The listenership of radio has been dropping for a few years now..due to poor music selection, internet radio, and satellite radio. Internet radio is giving the listener what they want to hear variety in the music and not the same 40 songs that the local radio station is playing.

So what can you the listener do about all this…let your voices be heard?
Every radio station in the United States gets its broadcast license from the Federal Communications Commission for free — on the condition that the station serves “the public interest.”

This license needs to be renewed every eight years. If the station isn’t holding up its end of the bargain, people can file objections with the FCC during this renewal process to let federal regulators know.

These “informal objections” establish an official record of dissatisfaction with a poorly performing station. The more citizens who participate in the license renewal process, the more likely it is that the FCC and the station itself will take notice.  License renewals provide a good organizing opportunity for media activists.

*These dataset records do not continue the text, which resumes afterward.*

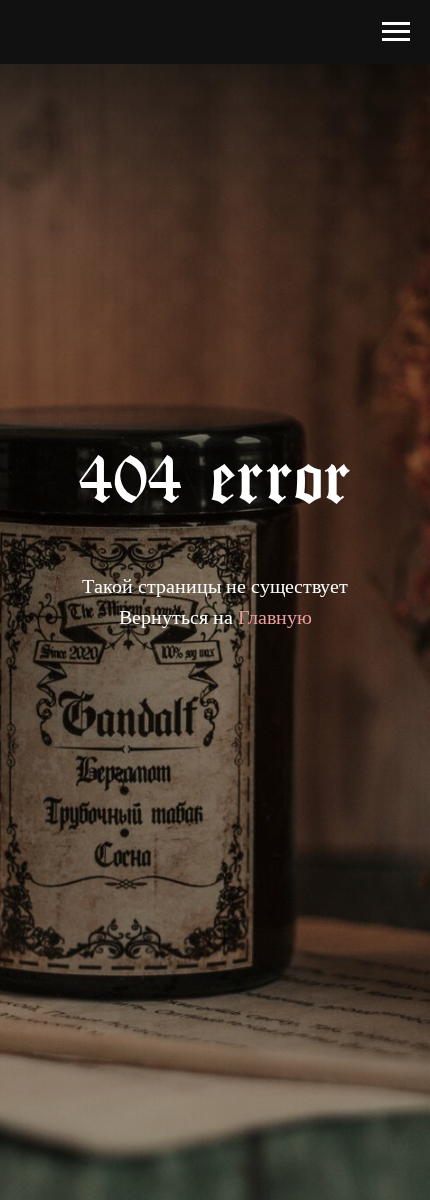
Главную (275, 616)
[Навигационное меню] (396, 32)
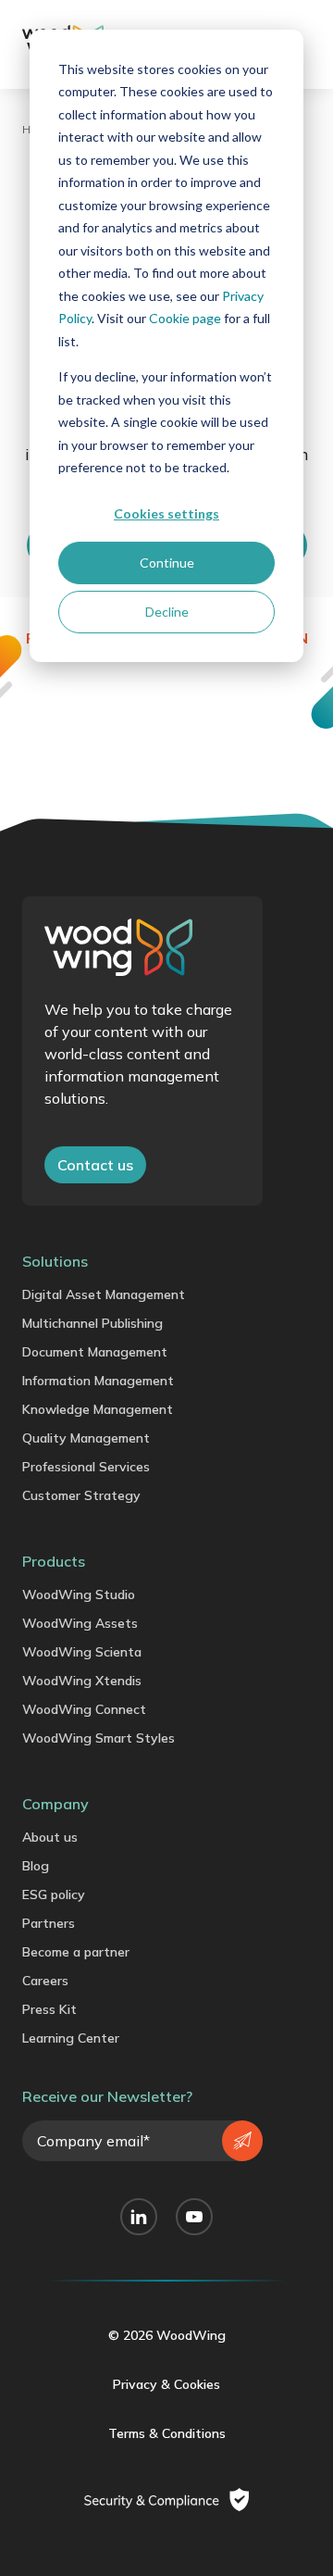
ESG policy (53, 1894)
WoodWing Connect (84, 1709)
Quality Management (86, 1438)
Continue (167, 562)
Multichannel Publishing (92, 1323)
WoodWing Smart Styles (98, 1738)
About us (50, 1837)
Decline (167, 611)
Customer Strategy (81, 1495)
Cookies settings (166, 513)
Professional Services (86, 1466)
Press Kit (49, 2009)
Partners (48, 1923)
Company (55, 1803)
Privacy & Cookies (166, 2384)
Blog (35, 1865)
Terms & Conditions (167, 2433)
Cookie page (185, 318)
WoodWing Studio (78, 1594)
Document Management (94, 1352)
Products (53, 1561)
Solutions (55, 1261)
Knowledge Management (97, 1409)
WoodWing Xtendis (82, 1680)
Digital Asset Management (103, 1294)
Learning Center (70, 2038)
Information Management (98, 1380)
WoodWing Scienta (82, 1652)
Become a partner (76, 1952)
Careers (45, 1980)
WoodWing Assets (80, 1623)
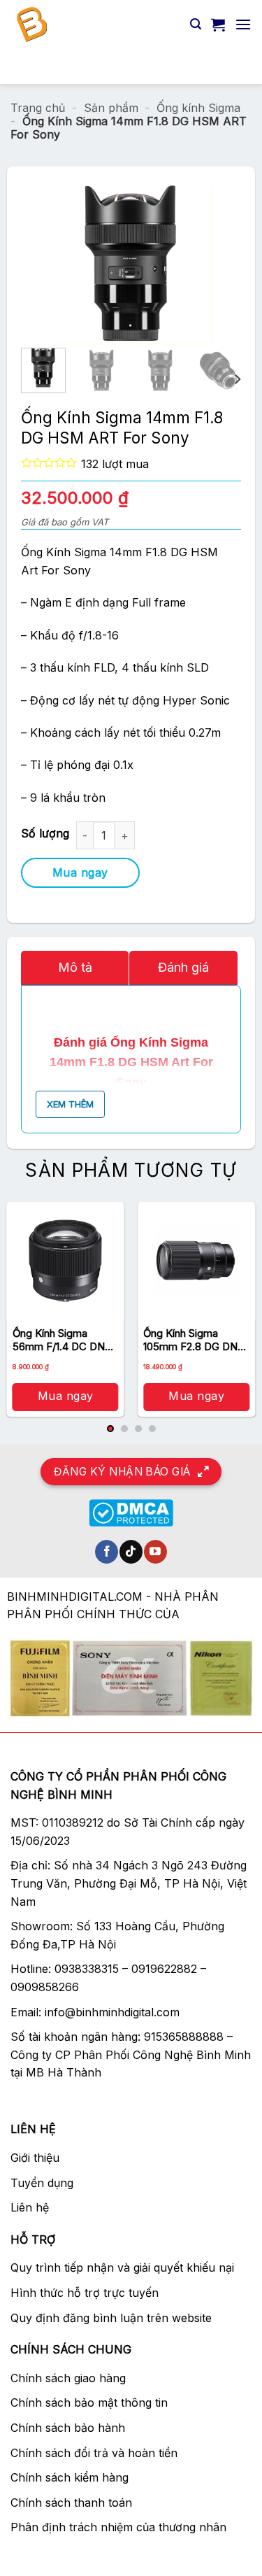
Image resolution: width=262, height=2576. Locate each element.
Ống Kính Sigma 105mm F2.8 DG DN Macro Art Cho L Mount (190, 1340)
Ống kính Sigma (198, 108)
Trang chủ (37, 108)
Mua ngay (80, 872)
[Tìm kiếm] (195, 24)
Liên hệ (29, 2207)
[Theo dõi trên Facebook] (106, 1552)
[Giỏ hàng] (218, 24)
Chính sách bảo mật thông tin (89, 2402)
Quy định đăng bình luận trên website (111, 2318)
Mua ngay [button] (66, 1396)
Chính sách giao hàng (68, 2378)
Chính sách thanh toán (71, 2503)
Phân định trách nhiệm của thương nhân (118, 2527)
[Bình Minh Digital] (95, 24)
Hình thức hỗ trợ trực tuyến (84, 2293)
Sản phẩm (111, 108)
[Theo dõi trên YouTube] (155, 1552)
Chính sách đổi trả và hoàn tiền (93, 2453)
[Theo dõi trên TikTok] (131, 1552)
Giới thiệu (34, 2158)
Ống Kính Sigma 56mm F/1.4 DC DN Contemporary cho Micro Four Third (59, 1340)
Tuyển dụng (41, 2183)
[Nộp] (235, 66)
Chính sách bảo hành (67, 2428)
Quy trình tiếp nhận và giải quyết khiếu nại (122, 2267)
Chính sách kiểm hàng (69, 2477)
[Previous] (64, 264)
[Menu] (243, 24)
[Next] (197, 264)
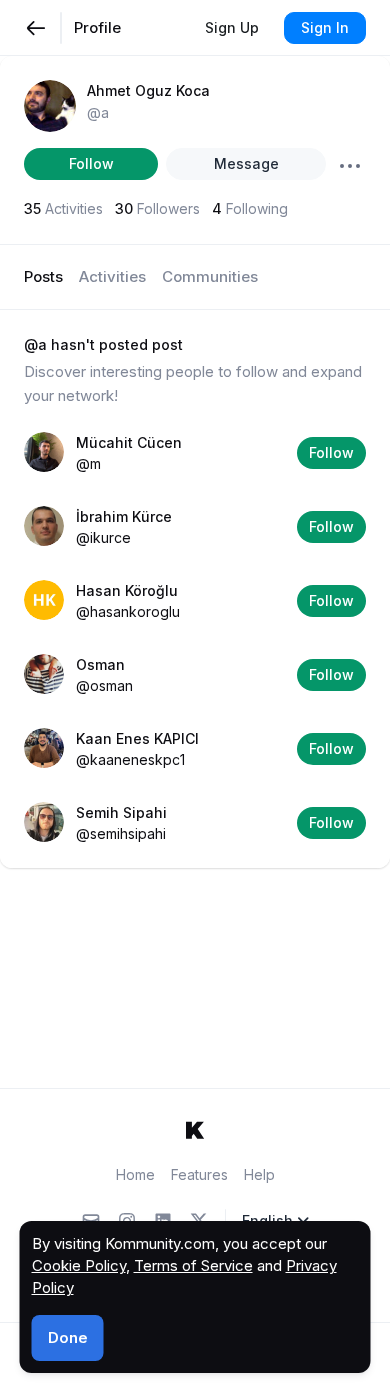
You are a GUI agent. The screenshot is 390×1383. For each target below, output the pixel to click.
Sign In (325, 27)
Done (68, 1337)
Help (259, 1174)
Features (199, 1174)
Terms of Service (193, 1265)
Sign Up (232, 27)
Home (135, 1174)
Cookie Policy (79, 1265)
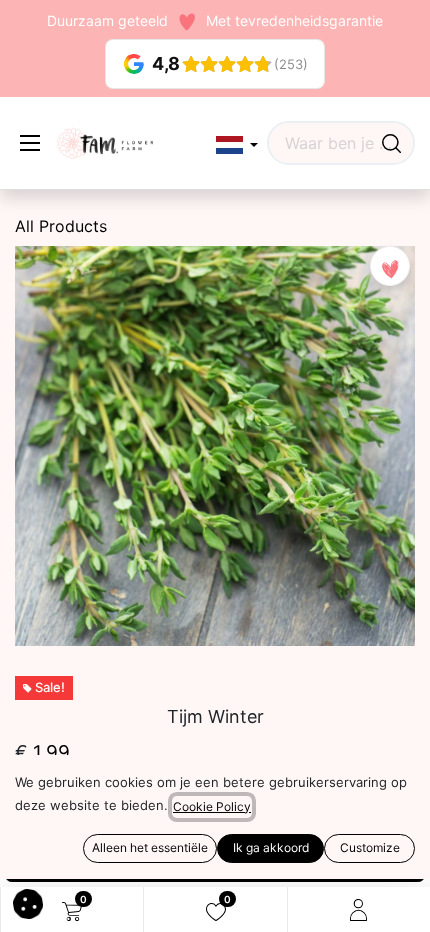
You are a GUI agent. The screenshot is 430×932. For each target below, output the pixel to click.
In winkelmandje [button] (121, 823)
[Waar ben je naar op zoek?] (391, 143)
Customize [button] (370, 847)
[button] (237, 145)
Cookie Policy (212, 806)
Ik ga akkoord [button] (271, 847)
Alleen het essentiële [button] (150, 847)
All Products (61, 226)
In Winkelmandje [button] (222, 859)
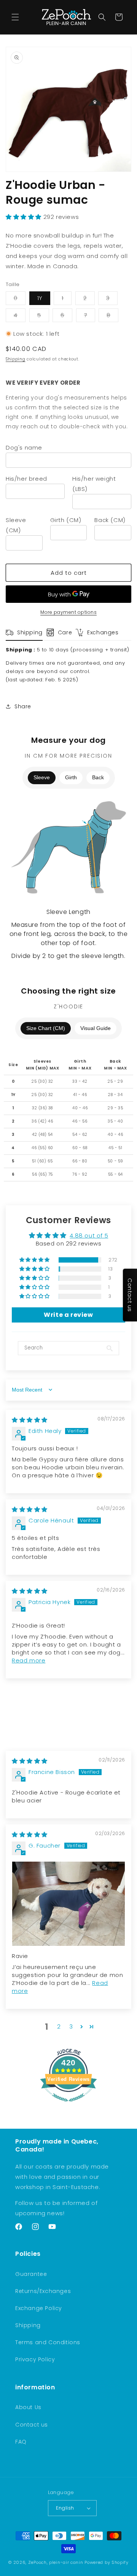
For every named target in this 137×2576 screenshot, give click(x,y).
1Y (39, 298)
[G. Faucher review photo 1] (68, 1903)
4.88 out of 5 (89, 1235)
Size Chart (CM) (45, 1028)
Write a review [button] (68, 1314)
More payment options (68, 612)
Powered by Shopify (106, 2562)
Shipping (15, 359)
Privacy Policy (35, 2359)
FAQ (21, 2441)
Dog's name (24, 447)
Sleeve (41, 777)
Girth (71, 777)
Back (98, 777)
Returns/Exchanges (43, 2291)
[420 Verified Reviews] (68, 2105)
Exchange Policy (38, 2308)
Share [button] (22, 706)
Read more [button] (28, 1660)
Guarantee (31, 2274)
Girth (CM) (65, 520)
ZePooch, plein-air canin (55, 2562)
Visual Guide (95, 1028)
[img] (30, 1420)
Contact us (31, 2424)
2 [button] (59, 2026)
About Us (28, 2407)
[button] (15, 17)
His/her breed (26, 479)
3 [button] (71, 2026)
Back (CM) (109, 520)
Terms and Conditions (47, 2342)
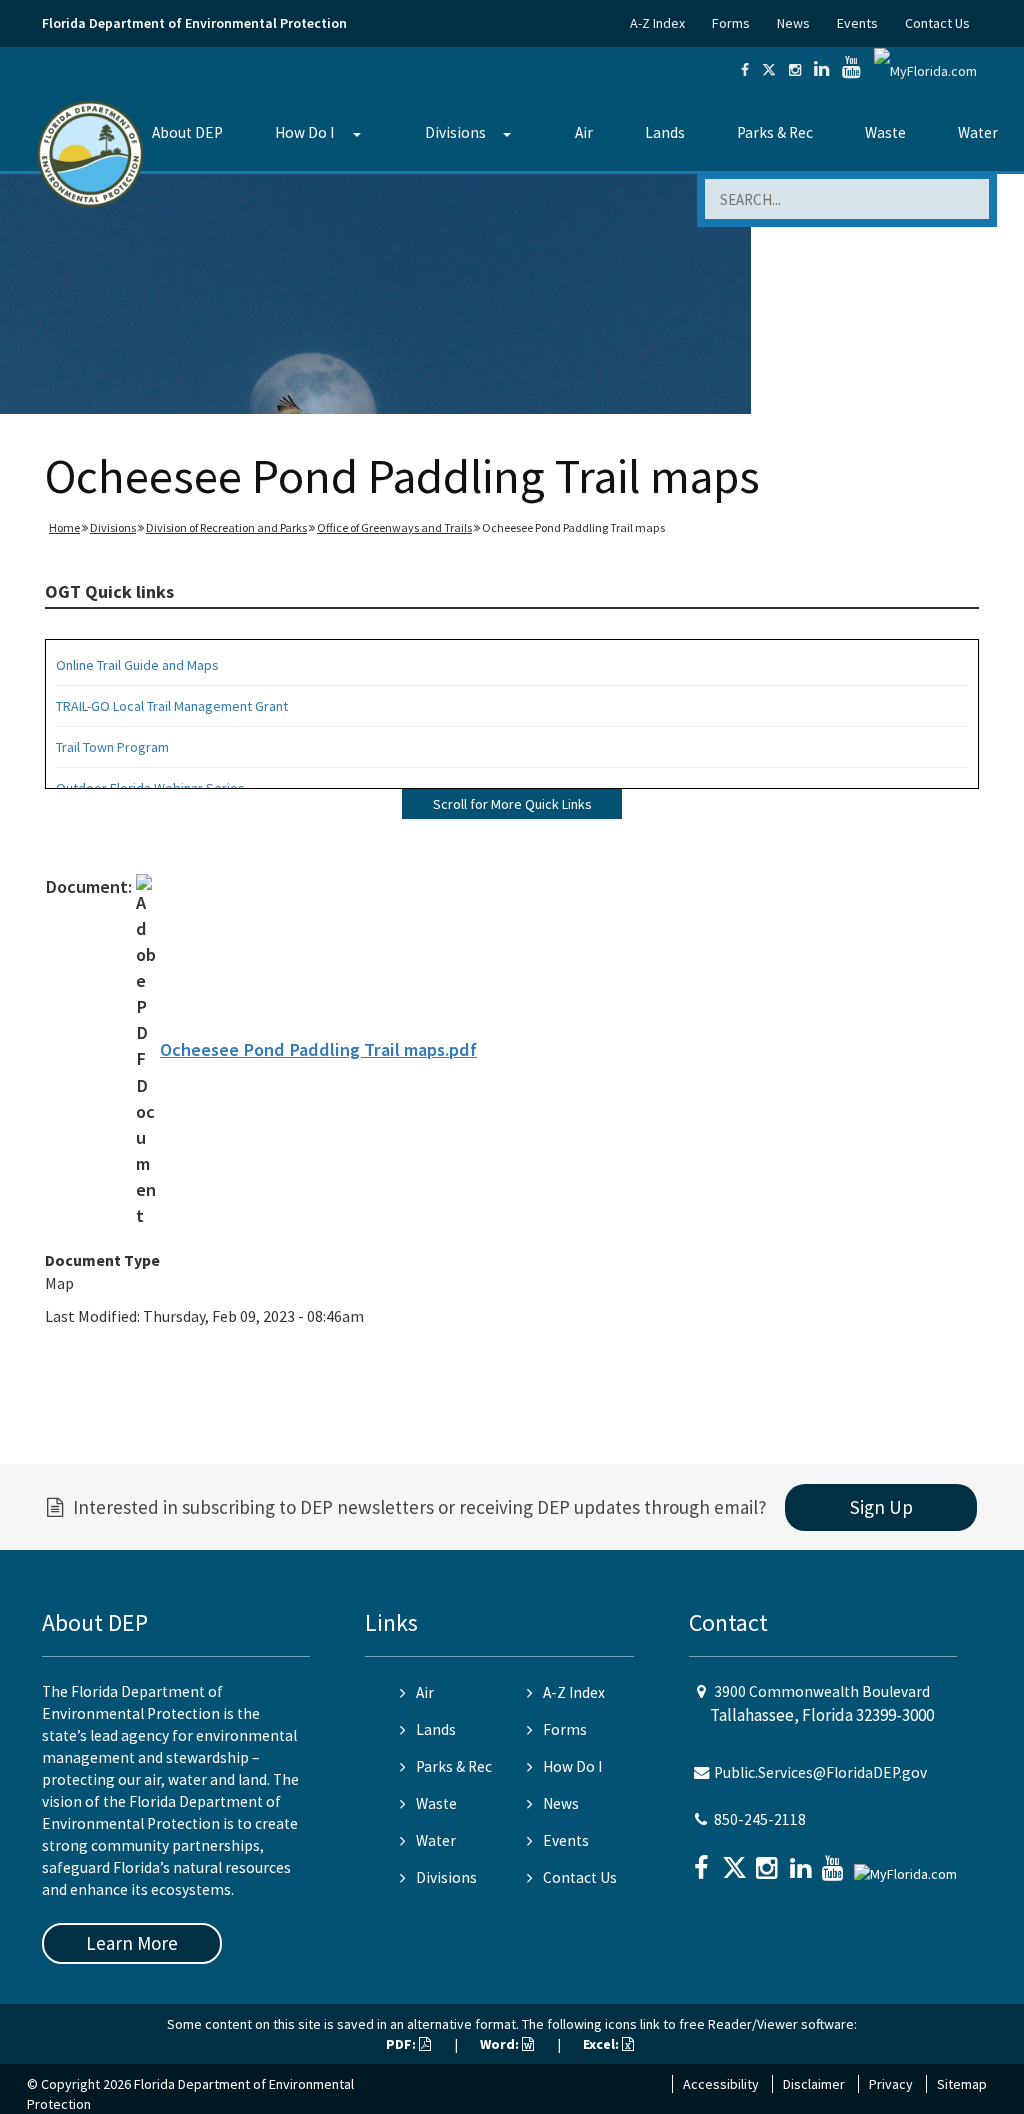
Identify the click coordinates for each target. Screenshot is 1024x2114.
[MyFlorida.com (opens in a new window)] (925, 70)
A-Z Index (657, 23)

You can use the license renewal as a chance to analyze your broadcasters’ service and educate your
community about broadcasters’ public interest duties.

Here’s how to file an informal objection:

Step 1: Time It Right
Find out when stations in your state need to renew their licenses. Plan to submit your comments two to four months before the license expires, though you can file any time between when the station submits its renewal and when the renewal is granted. You can monitor the status of a station’s application via the FCC’s Consolidated Database System.

Step 2: Get Your Information together
Every station is required to keep a public file, which includes documentation of a station’s political, educational, children’s and community affairs programming. You are entitled to look through this file upon request. You can also gather information on a station by monitoring and documenting what the station is broadcasting.
In particular, you may want to examine the station’s news coverage and public affairs programming. Does the local news programming reflect the concerns, needs and values of the community? Does the local news provide adequate and thorough political coverage (both local and national)? Is the station’s political coverage balanced? Or are certain
people or viewpoints being treated unfairly? How does the local news portray different segments of the local community? Does the station air enough community affairs programming? Is the local news actually “local”? Or is it produced and taped elsewhere?

Step 3: Sending that Letter
On the first page of the letter, include the station’s call letters, city and state, the station’s facility number, and the station’s license renewal application file number (you can find this info in the FCC’s database).
In the body of your letter, provide specific information about the station’s performance and why its license should be revoked. Point out the things you found during Step 2 – and any actions by the station that aren’t in your community’s best interests. Remember that the FCC doesn’t monitor stations’ programming, so provide as many specifics as you
can.

For radio stations, address your letter to:

Audio Division, License Renewal Processing Team
Mailstop 1800B
FCC, Office of the Secretary
445 12th St. SW
Washington, DC 20554

You must also send a copy of your objection to the station’s general manager. Filing an informal objection isn’t the only way to get involved in the license renewal process; you can also file a formal “Petition to Deny,” which carries more weight but requires more work (and usually the help of a few lawyers). See the FCC site for more information.

In Binghamton one Dick Jockey and a handful of listeners sent a petition to the FCC asking the agency to deny the license renewals of 11 local radio stations owned by Clear Channel Communications. The local group contends the nationwide corporate takeover of radio stations has limited local production, lowered the quality of broadcasting and nearly destroyed the medium.

Remember the airwaves are in a public trust and we have handed it over to these companies.